> [Data to process]
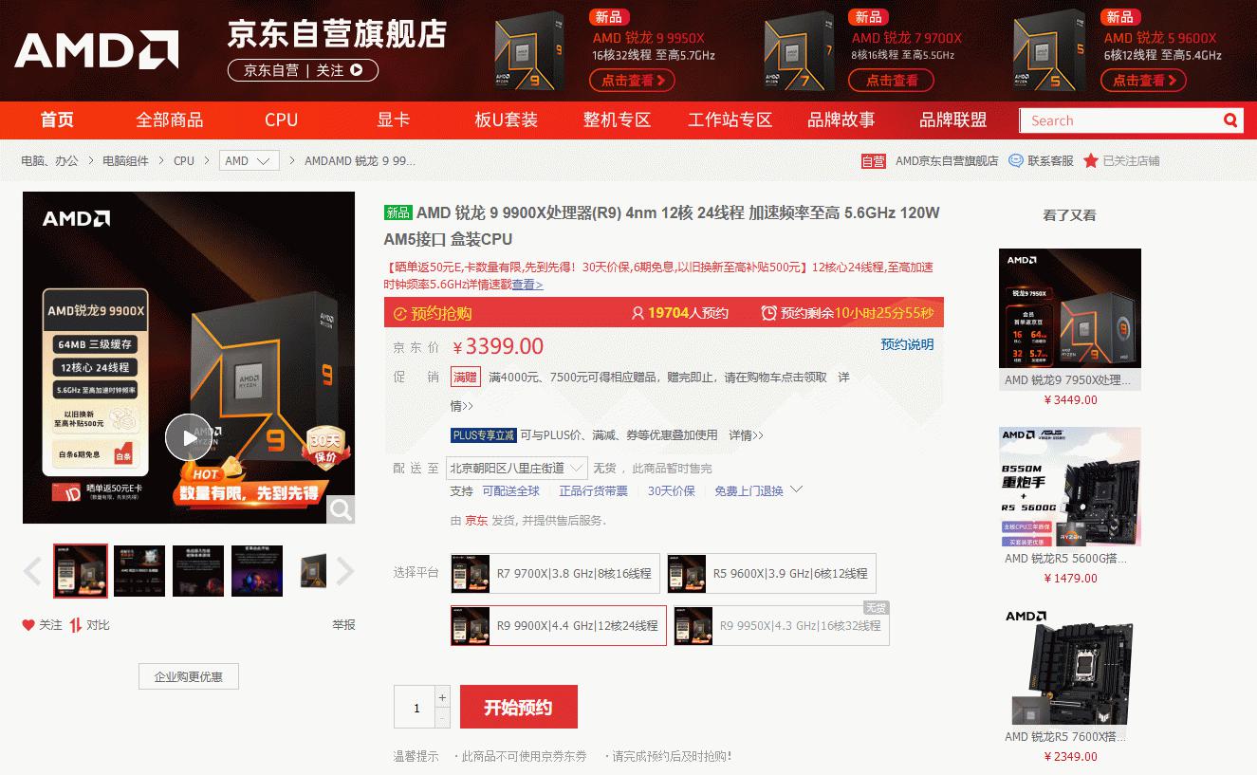
Task: Click the image zoom magnifier icon
Action: click(341, 509)
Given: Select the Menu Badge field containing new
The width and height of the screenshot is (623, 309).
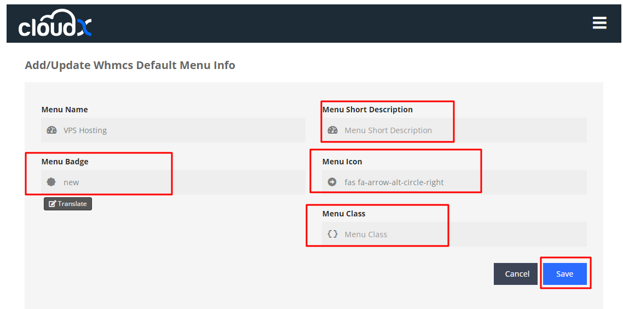Looking at the screenshot, I should 181,182.
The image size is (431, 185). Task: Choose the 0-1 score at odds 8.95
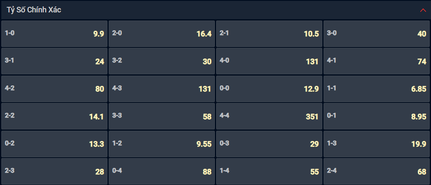(x=377, y=116)
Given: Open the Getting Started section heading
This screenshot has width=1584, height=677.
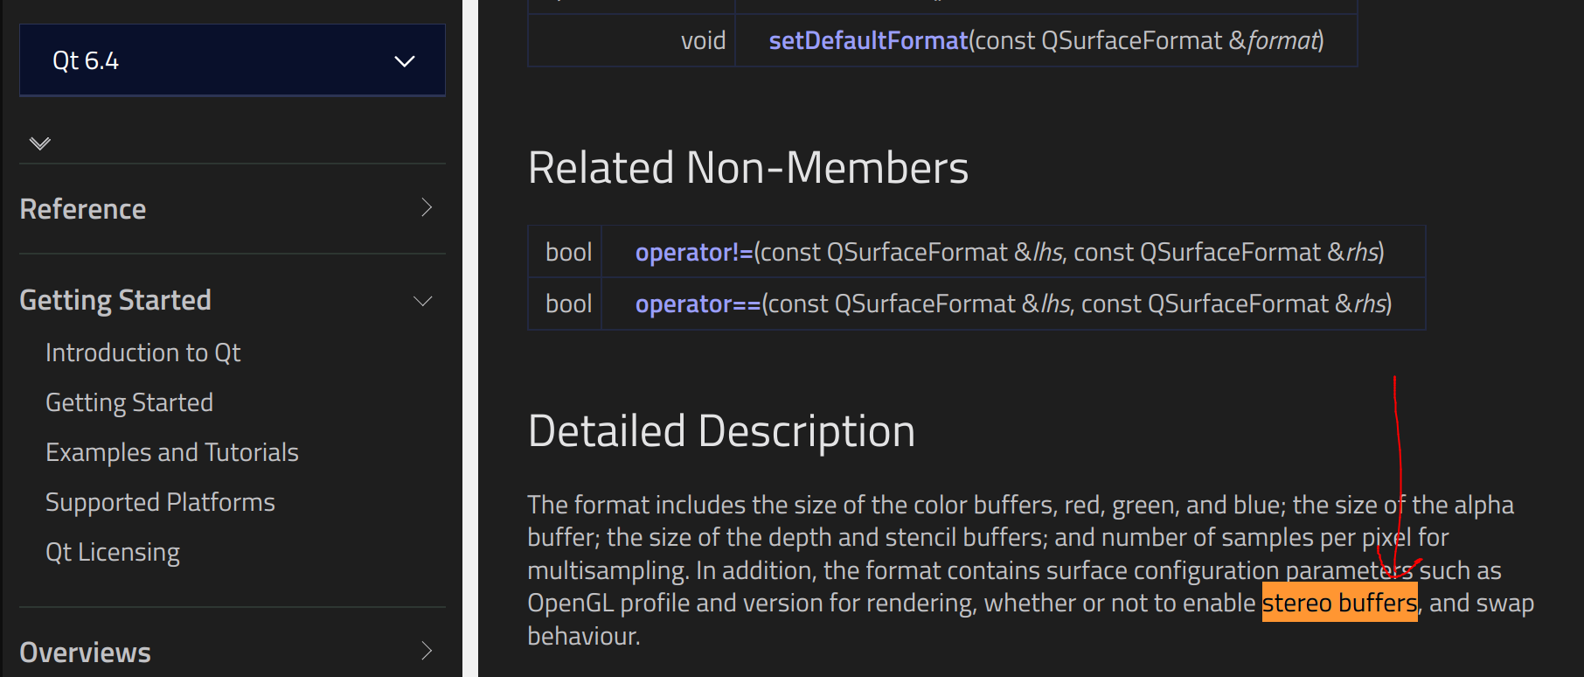Looking at the screenshot, I should (115, 300).
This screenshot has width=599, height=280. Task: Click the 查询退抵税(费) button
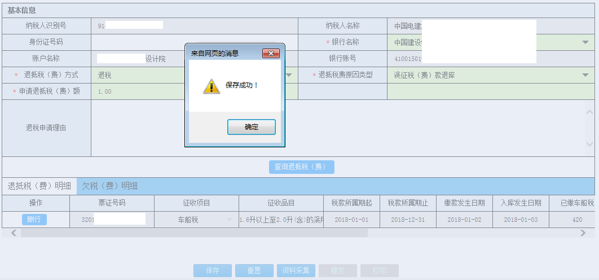[x=301, y=167]
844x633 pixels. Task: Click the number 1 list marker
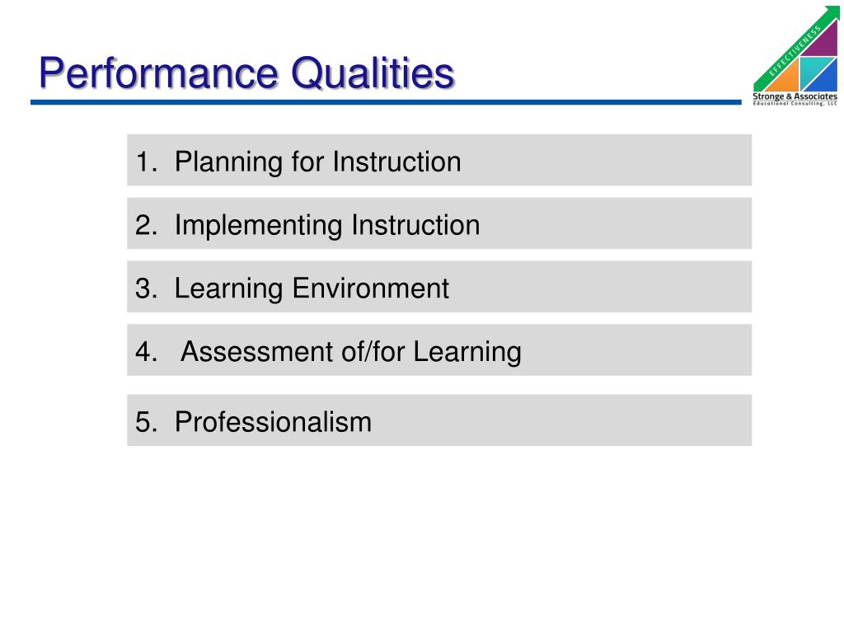click(146, 162)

> [The problem]
Print the stretch of the data from the line with "844x633 pixels. Task: Click" through its last line, exactly and with both ends kept. Omit pictures.

> [Your response]
844x633 pixels. Task: Click the number 1 list marker
click(146, 162)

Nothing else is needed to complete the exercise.